育児との両立を目的に時短勤務を選択したにもかかわらず、職場で仕事を与えられず、毎日出社すること自体が苦痛になってしまうケースがあります。仕事量が少ないことは一見すると楽に見えますが、本人にとっては「必要とされていないのではないか」「キャリアを失っているのではないか」と大きなストレスになることがあります。この記事では、時短勤務者が仕事を任されなくなる背景や、会社・上司・本人が取るべき対応について解説します。
時短勤務だから仕事を減らすことと、仕事を奪うことは違う
育児中の社員に対して業務量や勤務時間を調整することは、働き続けるために必要な配慮です。しかし、勤務時間が短いことを理由に、本人の能力や経験を無視して仕事をほとんど与えない状態になると、別の問題が発生します。
時短勤務では「限られた時間で成果を出せる仕事」に調整することが理想です。例えば、以前担当していた業務の一部を切り出したり、時間内で完結できる役割を設定したりすることで、本人もやりがいを持って働くことができます。
一方で、「残業できないから任せられない」「急な休みがあるかもしれないから仕事を渡さない」という考えだけで業務から外してしまうと、本人の成長機会や評価にも影響してしまいます。
仕事を任されない原因は誰にあるのか
職場で仕事がない状態が続く場合、単純に誰か一人だけが悪いとは言い切れません。
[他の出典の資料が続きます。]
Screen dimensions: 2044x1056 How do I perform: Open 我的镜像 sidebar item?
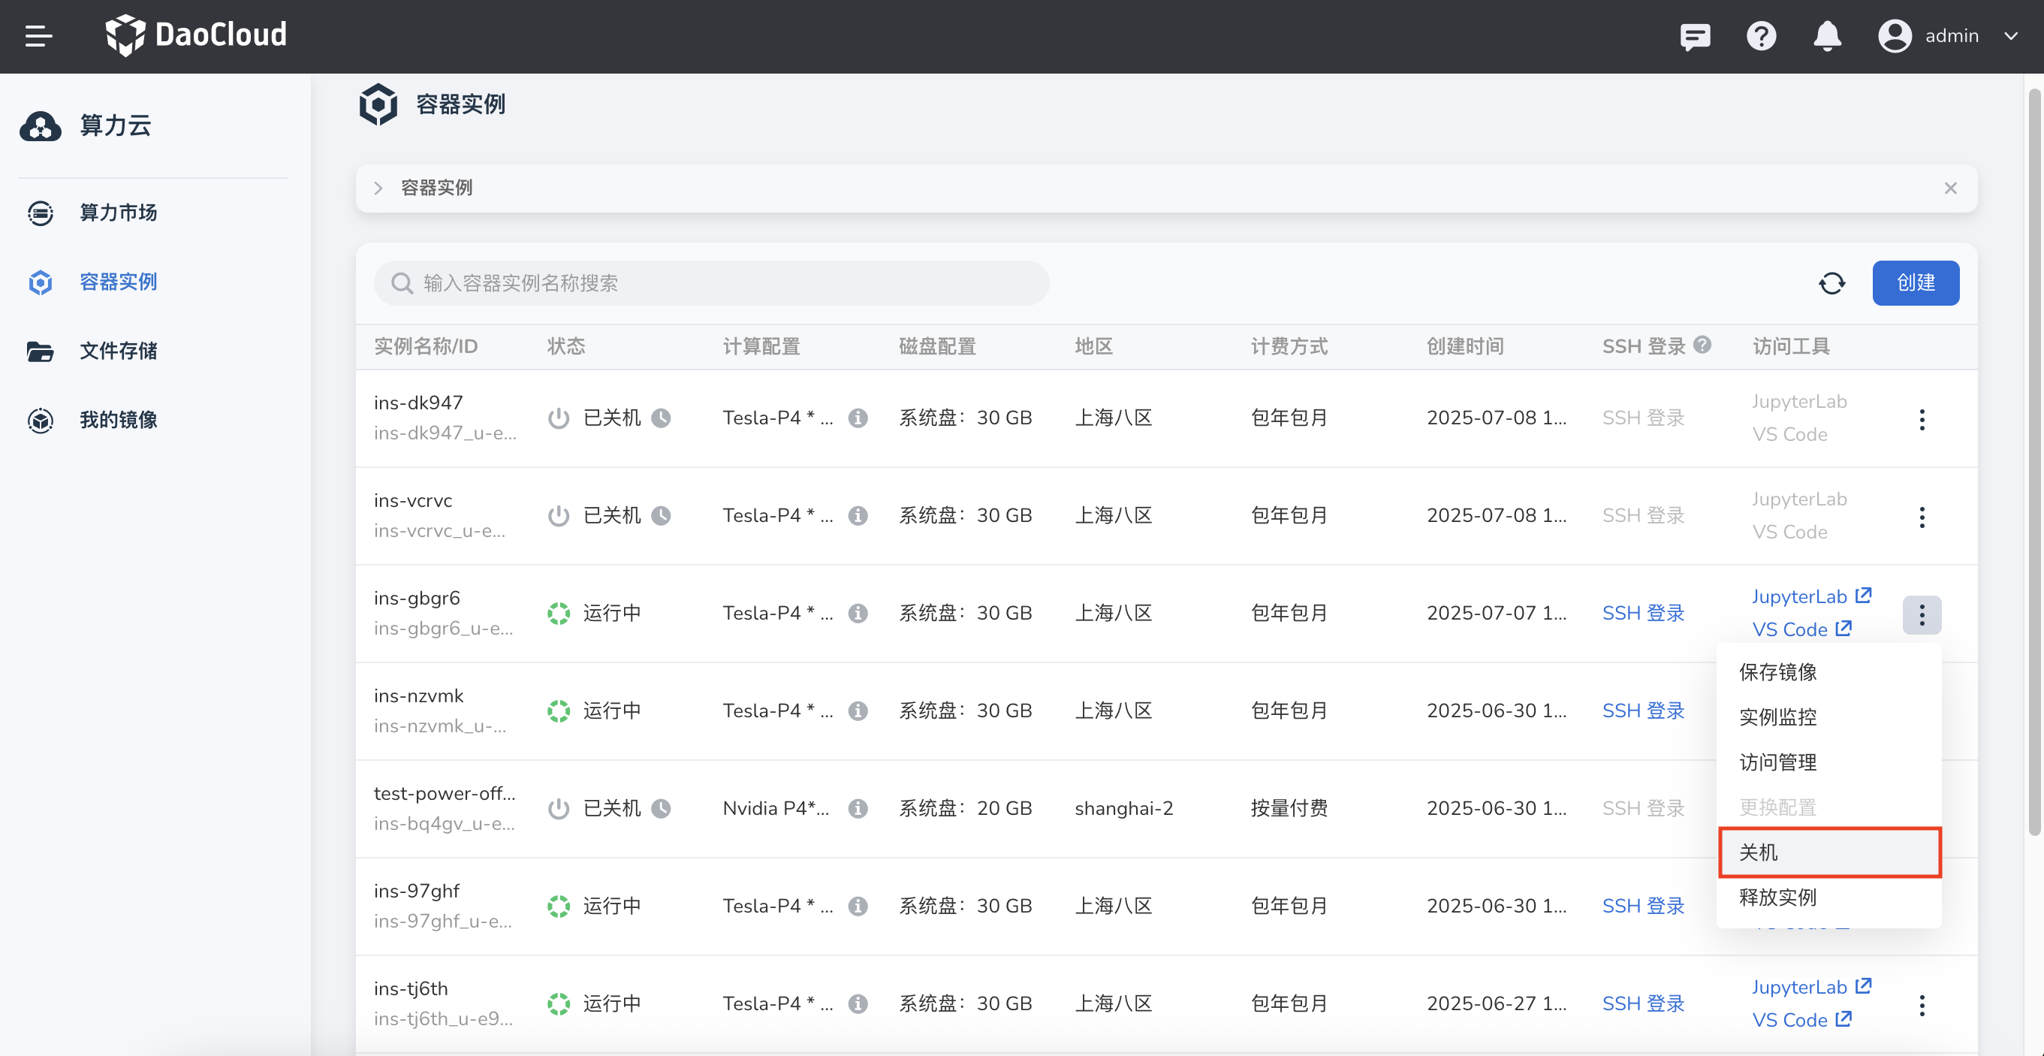point(118,420)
会社の制度運用、上司のマネジメント、部署の考え方など複数の要因が関係しています。
会社側には、育児や介護など事情がある社員でも能力を発揮できる環境を整える責任があります。時短勤務制度を用意していても、実際には仕事を与えない状態になっているなら、制度が十分に機能していない可能性があります。
また、上司が「配慮」のつもりで仕事を減らしている場合もあります。しかし本人に確認せず、一方的に判断してしまうと、結果的に本人の意欲を低下させることにつながります。
時短勤務者が閑職に置かれる背景にある問題
一部の職場では、時短勤務者に対して「責任ある仕事は任せにくい」という先入観を持つことがあります。これは本人の能力ではなく、勤務時間だけを見て判断してしまう問題です。
例えば、フルタイム社員でも仕事の調整が必要な人はいますし、時短勤務でも高い専門性や経験を持って会社に貢献している人は多くいます。
本来であれば、「何時間働けるか」だけではなく、「限られた時間でどのような成果を出せるか」を基準に考えることが重要です。
本人ができる対応と伝えるべきこと
仕事が少なく悩んでいる場合、まずは上司に現在の状況を具体的に伝えることが大切です。「暇です」とだけ伝えるのではなく、「以前の経験を活かしてこのような業務に挑戦したい」「勤務時間内で対応できる仕事があれば担当したい」と前向きに相談すると話が進みやすくなります。
例えば、「時短勤務なので責任ある仕事は難しいと思われているかもしれませんが、〇〇の業務なら対応可能です」と伝えることで、上司も仕事を任せるイメージを持ちやすくなります。
また、部署長だけで解決しない場合は、人事部門や上位の管理職に相談することも選択肢になります。感情的な不満ではなく、「能力を活かして働きたい」という形で相談することがポイントです。
会社側や上司が見直すべきポイント
時短勤務者への対応では、単に仕事を減らすのではなく、どのような働き方なら成果を出せるかを一緒に考える姿勢が必要です。
例えば、会議時間を調整する、担当業務の範囲を明確にする、急な休みに対応できる仕組みを作るなど、環境を整えることで時短勤務でも十分に活躍できます。
社員が「自分は必要とされていない」と感じる状態は、本人だけでなく会社にとっても大きな損失です。経験のある社員が能力を発揮できるようにすることは、組織全体の利益にもつながります。
まとめ
時短勤務で仕事を任されず、出社することが苦痛になる状況は、本人の能力不足が原因とは限りません。会社の制度運用や上司の判断によって、本来発揮できる力が活かされていない場合もあります。
誰が悪いのかを一方的に決めるよりも、「なぜ仕事が与えられない状態になっているのか」を整理することが重要です。本人は希望や能力を伝え、会社や上司は勤務時間ではなく成果や経験を見る姿勢が求められます。
育児と仕事を両立する社員が安心して働ける環境を作ることは、個人だけでなく職場全体にとって大切な課題です。